As the heat of the day reached full intensity, wiping out every scrap of shade, the Chinese grocer’s children would disappear into the shop to watch TV, and the neighborhood would be almost deserted, apart from a trio of sweat-sheened Latinos who liked to spend their afternoons in full sun, drinking beer out of big bottles, with their teeshirts pulled up to air their bellies. Each to his own.
As the sun went down, taking the hammering heat with it, the calles would start to fill up with people looking for a good meal in good company. Waiters set tables with cloths and evening menus.

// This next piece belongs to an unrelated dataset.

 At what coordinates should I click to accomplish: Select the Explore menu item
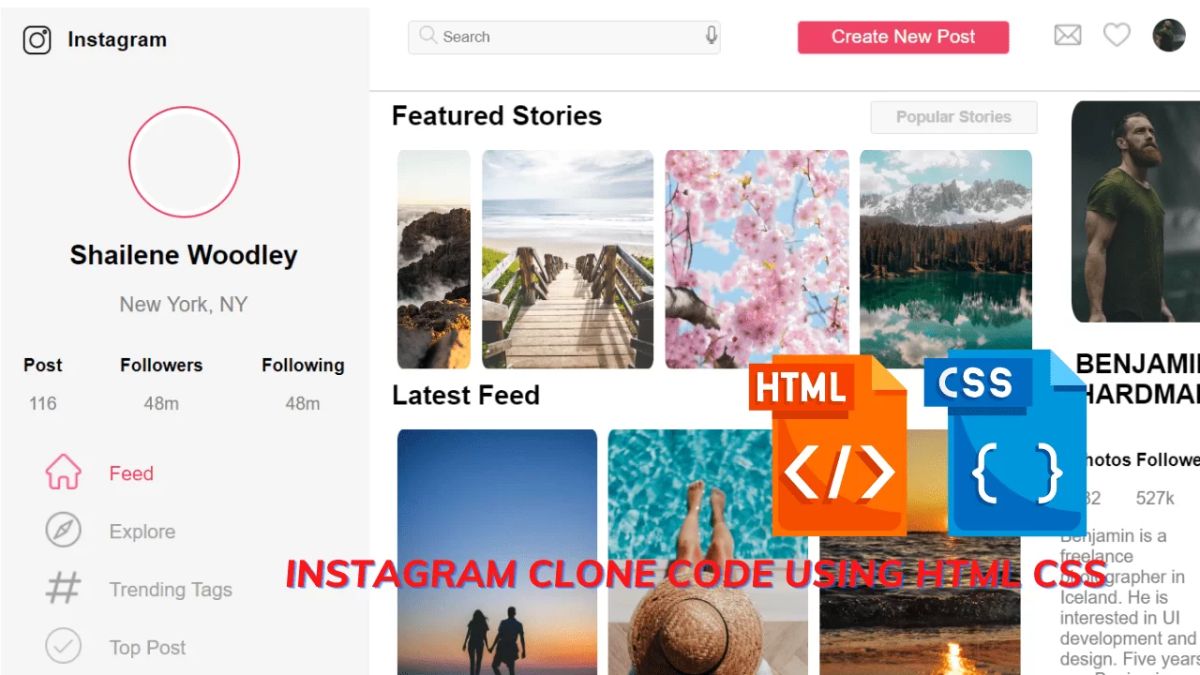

The early evening, when the 19th Century streetlamps shone through the trees, would bring out the one-bag street traders, and the homeless people trying to raise the price of a meal, a drink, or a packet of cigarettes. The cheerful chappie’s speciality was kneeling almost bolt upright on a jacket in the middle of the calle, head bowed and right arm stuck out in front of him, palm up. Meanwhile, the first jewellery sellers would set up shop, laying out their elegant spirals and twists on the stone benches, and settling on the ground in nests of bags and bikes to work wire, leather and semi-precious stones into new pieces.

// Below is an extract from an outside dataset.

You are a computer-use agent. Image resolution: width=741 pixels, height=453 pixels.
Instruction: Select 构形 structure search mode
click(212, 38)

Tourists and Madrileños, strolling up the calle en route for restaurant and bar, would pause and cluster to watch, discuss and buy at the jewellery benches, and perhaps give the chappie a coin. After a while, one set of makers would move on, and the next would move in. As the evening passed, the encampments got bigger: the jewellers’ friends knew their patterns, and would add their own bikes and bags to the nesting sites, settling down to talk and smoke in the cool of the evening.
By 11 o’clock, as the clubs and late bars opened for the serious nightlife, we would be closing our shutters and turning in for the night, but the street entertainment never really stopped. Through the night – at 5 in the morning - you’d hear clusters of friends, from late teens to late 70s, coming back from wherever they’d been, apparently unaware that there were four floors of households on either side, all resonating to their conversation, laughter and bursts of song. But that’s ok. One thing you learn early is that Madrileños are noisy. In almost every mood and circumstance. If you’re going to live here, you learn to either sleep through it, or join in.
But what to do for – or with - the homeless alcoholic having a full psychotic episode outside your window. Not a lot really. She went quiet after 2½ - 3 hours. I expect that tomorrow she’ll be out on the piazza with the rest of the gang as usual. Live and let live.